Like many influential labor organizations, top environmental groups in Los Angeles can't decide between Eric Garcetti and Wendy Greuel in the mayoral primary election.

The L.A. League of Conservation Voters endorsed Garcetti and Greuel. The L.A. League of Conservation voters has made the maximum $1,300 donations to both candidates*.  Each of them has endorsed Environment California's proposal for the city to get more solar panels on homes. And both said they would work with Gov. Jerry Brown on a range of issues, such as reforming environmental regulations. That should make the Natural Resources Defense Council happy, though its nonprofit status prevents the group from officially weighing in.

One of the only groups to choose one over the other has been the Sierra Club. The group endorsed Eric Garcetti at the beginning of February, splitting with Greuel after a dozen years of supporting both politicians.

Michelle Kinman, a clean energy advocate at Environment California, said L.A.'s Department of Water and Power is in "transformative" decade. A third of the city's power must come from renewable sources by 2020, and Kinman's focus is to make rooftop solar a significant portion of that.
 
Less than 1 percent of L.A.'s electricity comes from sun right now, Kinman said.

"All eyes are on DWP," she said. "It can really have a great impact on how other utilities across the country determine their utility mix."

Garcetti and Greuel both agreed that L.A. should generate 20 percent of the city's peak summertime electricity needs by 2020 through installations of solar panels on homes, schools and businesses.

•••••

__DIRECTIONS__:
[a] Reproduce the passage on environmental groups in the L.A. mayoral race from "Like many influential" to "officially weighing in.".
[b] In the passage on environmental groups in the L.A. mayoral race, which group endorsed Eric Garcetti at the beginning of February?
The records play no part in this work.

__RECORDS PROVIDED__:

•••••

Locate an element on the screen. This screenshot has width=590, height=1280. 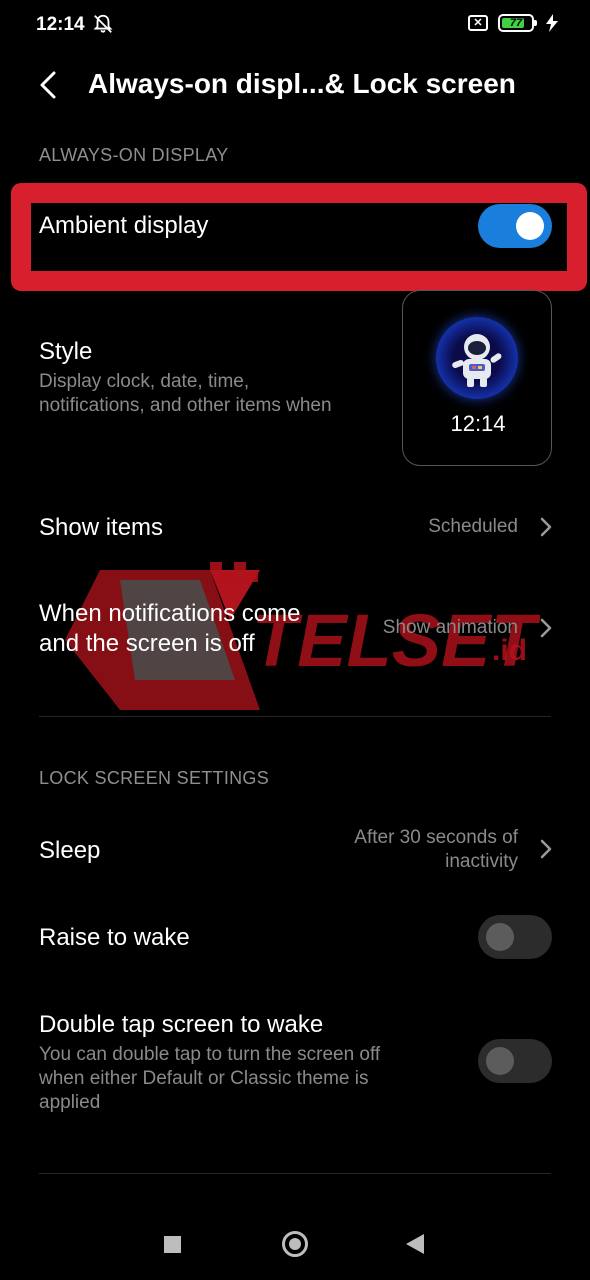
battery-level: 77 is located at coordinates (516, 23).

•••••

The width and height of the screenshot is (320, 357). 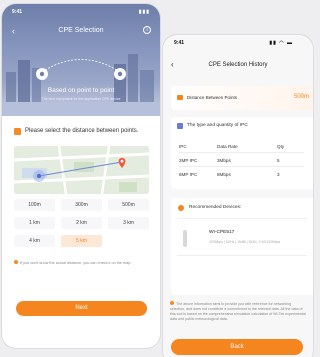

•••••

__REPLIES__:
[a]
Like many influential labor organizations, top environmental groups in Los Angeles can't decide between Eric Garcetti and Wendy Greuel in the mayoral primary election.

The L.A. League of Conservation Voters endorsed Garcetti and Greuel. The L.A. League of Conservation voters has made the maximum $1,300 donations to both candidates*.  Each of them has endorsed Environment California's proposal for the city to get more solar panels on homes. And both said they would work with Gov. Jerry Brown on a range of issues, such as reforming environmental regulations. That should make the Natural Resources Defense Council happy, though its nonprofit status prevents the group from officially weighing in.

[b] The Sierra Club.